Attached to the bottom of the frac plug, the rubber ring makes the pump-down more efficient by increasing the outside diameter of the plug. By keeping the fluid from flowing past the plug, the pump down ring harnesses more of the fluid’s force, reducing the total amount of fluid bypassing the plug and reducing the amount of fluid and horsepower required to pump the plug to set depth.
Another new tool is the frac dart, which Pottmeyer described as a “ball recovery feature.” The frac plug, which is used to isolate the stage, requires a frac ball to seal the ID of the plug. The frac ball can be deployed in two different ways. Option one is to pump the ball down on top of the frac plug after wireline has set the plug, perforated, and the toolstring has been pulled from the well. For option one, if the plug is set and the wireline crew is unsuccessful in perforating, they can pull the tool string out of the well and repair it, but as long as the ball is in place, they can no longer pump through the frac plug’s inside diameter (ID) because the ball blocks the path—which normally is its job.
“So [by] having a ball recovery feature,” said Pottmeyer, “you have a way to remove that ball from the seat. You pull out of the well, make changes to the tool string, and pump the tool string back down and perforate.”
Cementing the Progress
For Huwel, in moving from vertical to horizontal, then to longer horizontals, “It changed the equipment we had and the slurries that we use.”
For example, cementing units have become more powerful, increasing from 600 hydraulic horsepower 10 years ago to 1,000 or more today. “You need that extra horsepower when you’re displacing these longer laterals, as the friction pressure of the slurries, because there’s more slurry being pumped inside the pipe, so your friction pressures are higher and you’re having to push it even further out.”

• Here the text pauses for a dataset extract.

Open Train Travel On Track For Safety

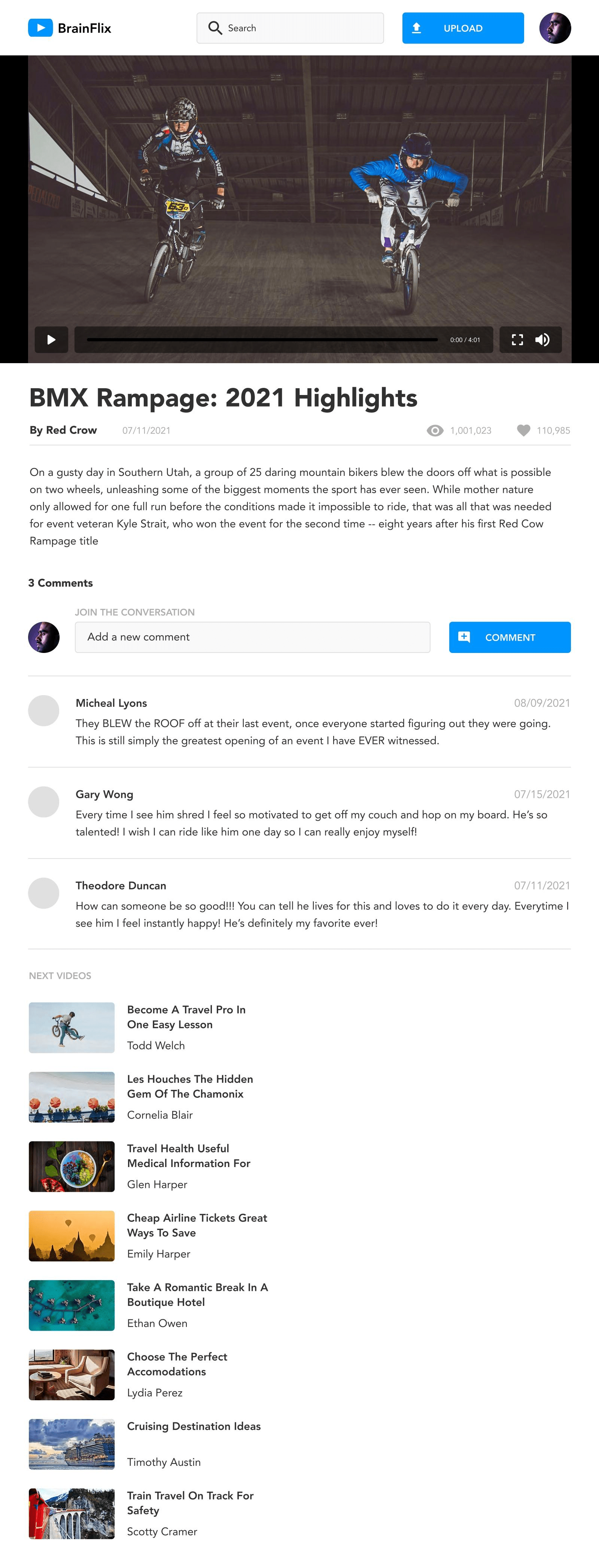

Cement slurries have also seen a redesign. In a horizontal well, the slurry must travel a long way to reach its destination, where it is to set up. In long laterals, Huwel explained, the danger has been that the cement may settle out along the way, keeping it from being of any use at its destination and requiring costly remediation. Proper slurry design lets it stay in suspension for the required distance.
The issue with coiled tubing not reaching TD, said Huwel, revolves around how much tubing a single truck can carry. Due to weight and size limitations on the highway, coiled tubing trucks are currently limited to +/- 29,000 feet, which is not enough to reach TD on a 30,000+ foot well.

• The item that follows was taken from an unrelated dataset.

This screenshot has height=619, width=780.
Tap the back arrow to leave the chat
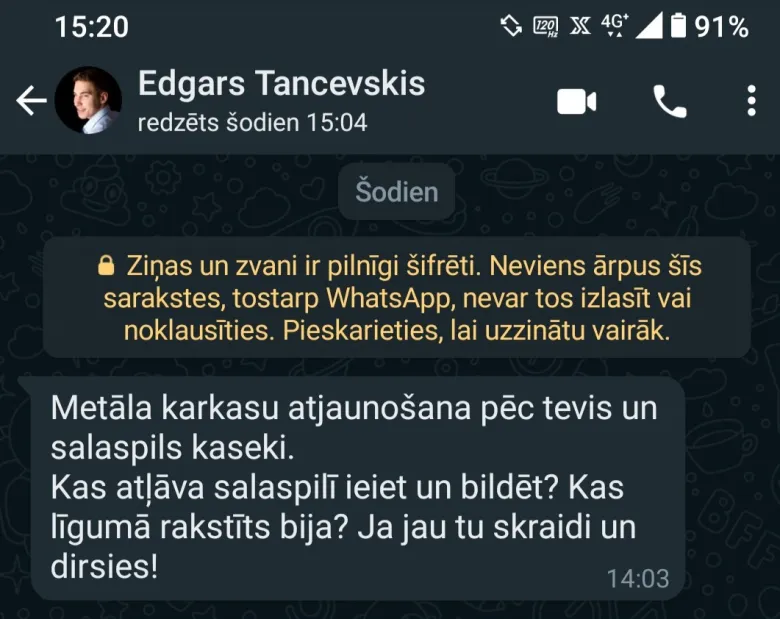tap(31, 101)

Another option, joining two coil strings together, is beginning gaining traction, Huwel said, adding that it may become the norm by 2026, as laterals continue to grow past three miles. While that essentially allows tubing strings of much greater lengths, the drawback lies in the amount of time it takes to weld the two together, and the delays it creates in the completion process. It can take anywhere from 4-12 hours to join the two.
Going Up Around the Bend
While there are indeed some additional challenges with horseshoe laterals, Pottmeyer said they have been small compared to lateral length as a whole. “It was not as difficult as we expected it to be,” for completions, he said.
Nine does request a deviations survey, “So we can run a pumpdown analysis. That pumpdown analysis really helps us understand the challenges in deploying the tool string.” Or in retrieving it. The survey helps with both the wireline and drillout.
It’s similar for cementing, said Huwel. He noted that there’s already a bend at the place where the hole turns from vertical to horizontal, which creates friction, so the horseshoe is just one more bend in the road, so to speak.
Deepest Longings
Raoul LeBlanc pointed out that lateral lengths expand as technology and procedures first get comfortable with existing lengths, then their purveyors look for ways to get just a little bit further—as long as that “little bit” seems to be in 2,500-foot increments. Where there are indeed limits, the length depends on a combination of lease size and new technology.